Section 1 of the Charter states that we have “reasonable limits prescribed by law as can be demonstrably justified” – this justification is determined by the Oakes test:

  1. Is the law urgent and necessary?
  2. Proportionality analysis (action matches goal – ex. don’t use a chainsaw to cut an apple)
  3. Does the violation have basis in the law? (Needs to make sense for your purpose)
  4. Minimal impact on the violated right (Do the least necessary)
  5. Acceptable proportionate effects (Is the price too high?)

 

Lawmakers took their direction from Health Canada, who deemed the measures necessary, appropriate, and reasonable. 

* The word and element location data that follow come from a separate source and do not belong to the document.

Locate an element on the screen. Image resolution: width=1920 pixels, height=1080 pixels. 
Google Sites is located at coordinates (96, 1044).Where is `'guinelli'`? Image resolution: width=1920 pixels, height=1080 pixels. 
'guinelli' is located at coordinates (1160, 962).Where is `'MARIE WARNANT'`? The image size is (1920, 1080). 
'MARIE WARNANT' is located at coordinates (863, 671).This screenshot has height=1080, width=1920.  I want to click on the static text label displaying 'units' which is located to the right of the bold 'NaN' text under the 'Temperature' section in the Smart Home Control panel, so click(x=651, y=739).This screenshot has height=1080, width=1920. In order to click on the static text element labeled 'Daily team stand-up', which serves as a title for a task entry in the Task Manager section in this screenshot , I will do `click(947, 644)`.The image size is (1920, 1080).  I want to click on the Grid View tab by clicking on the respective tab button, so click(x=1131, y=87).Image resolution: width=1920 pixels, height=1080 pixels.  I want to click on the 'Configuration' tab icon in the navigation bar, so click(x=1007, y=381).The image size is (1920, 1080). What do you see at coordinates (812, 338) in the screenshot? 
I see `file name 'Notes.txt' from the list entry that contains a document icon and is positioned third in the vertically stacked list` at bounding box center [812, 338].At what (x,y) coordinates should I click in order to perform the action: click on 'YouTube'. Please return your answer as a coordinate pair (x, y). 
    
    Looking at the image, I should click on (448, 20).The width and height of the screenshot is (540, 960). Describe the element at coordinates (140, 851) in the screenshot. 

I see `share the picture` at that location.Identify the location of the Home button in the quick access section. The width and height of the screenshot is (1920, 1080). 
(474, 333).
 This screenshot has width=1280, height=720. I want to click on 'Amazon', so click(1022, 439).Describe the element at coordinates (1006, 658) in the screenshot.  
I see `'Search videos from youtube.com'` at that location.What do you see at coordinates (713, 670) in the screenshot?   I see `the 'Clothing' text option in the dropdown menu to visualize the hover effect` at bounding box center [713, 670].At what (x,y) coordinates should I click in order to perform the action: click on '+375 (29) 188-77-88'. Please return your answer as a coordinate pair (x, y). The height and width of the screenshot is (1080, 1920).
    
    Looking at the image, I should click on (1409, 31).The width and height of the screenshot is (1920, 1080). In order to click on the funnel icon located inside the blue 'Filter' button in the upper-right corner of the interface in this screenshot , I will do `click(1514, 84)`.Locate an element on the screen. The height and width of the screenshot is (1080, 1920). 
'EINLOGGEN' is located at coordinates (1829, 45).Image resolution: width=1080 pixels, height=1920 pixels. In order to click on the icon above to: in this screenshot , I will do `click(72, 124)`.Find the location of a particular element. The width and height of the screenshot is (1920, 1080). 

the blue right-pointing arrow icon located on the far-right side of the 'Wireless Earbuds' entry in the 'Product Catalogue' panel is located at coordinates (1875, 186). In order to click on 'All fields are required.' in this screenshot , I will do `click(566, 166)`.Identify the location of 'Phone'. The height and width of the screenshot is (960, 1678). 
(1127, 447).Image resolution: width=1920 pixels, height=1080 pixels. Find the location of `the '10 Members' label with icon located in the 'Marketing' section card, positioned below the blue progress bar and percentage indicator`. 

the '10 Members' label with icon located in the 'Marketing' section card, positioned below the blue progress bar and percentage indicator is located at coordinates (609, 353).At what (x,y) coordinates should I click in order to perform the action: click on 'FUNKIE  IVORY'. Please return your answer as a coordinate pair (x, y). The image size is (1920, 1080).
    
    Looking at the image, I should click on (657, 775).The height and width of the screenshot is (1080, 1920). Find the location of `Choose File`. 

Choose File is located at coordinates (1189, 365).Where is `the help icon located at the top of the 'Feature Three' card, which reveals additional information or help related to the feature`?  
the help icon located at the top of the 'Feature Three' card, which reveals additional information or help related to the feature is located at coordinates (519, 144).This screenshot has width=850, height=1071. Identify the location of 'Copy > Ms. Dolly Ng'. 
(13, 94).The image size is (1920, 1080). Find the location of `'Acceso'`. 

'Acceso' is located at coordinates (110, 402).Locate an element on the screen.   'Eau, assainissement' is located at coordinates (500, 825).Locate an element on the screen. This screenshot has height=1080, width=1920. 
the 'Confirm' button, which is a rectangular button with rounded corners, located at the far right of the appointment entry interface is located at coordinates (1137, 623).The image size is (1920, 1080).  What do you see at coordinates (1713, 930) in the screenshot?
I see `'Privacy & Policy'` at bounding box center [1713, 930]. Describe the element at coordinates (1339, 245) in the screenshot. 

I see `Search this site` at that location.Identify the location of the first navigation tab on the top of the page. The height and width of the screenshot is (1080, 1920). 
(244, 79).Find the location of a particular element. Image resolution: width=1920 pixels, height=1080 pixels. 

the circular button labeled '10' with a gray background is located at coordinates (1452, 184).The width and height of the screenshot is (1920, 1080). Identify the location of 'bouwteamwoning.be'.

The federal government imposes the vaccine and mask mandate for planes and trains. 

The provincial governments impose the rest of the public health restrictions (vaccine and mask requirements for public spaces, social distancing, curfew, gathering limits, etc).

Each province and territory also has a version of a Public Health Act, enabling public health authorities to take action when the safety of public health is at risk.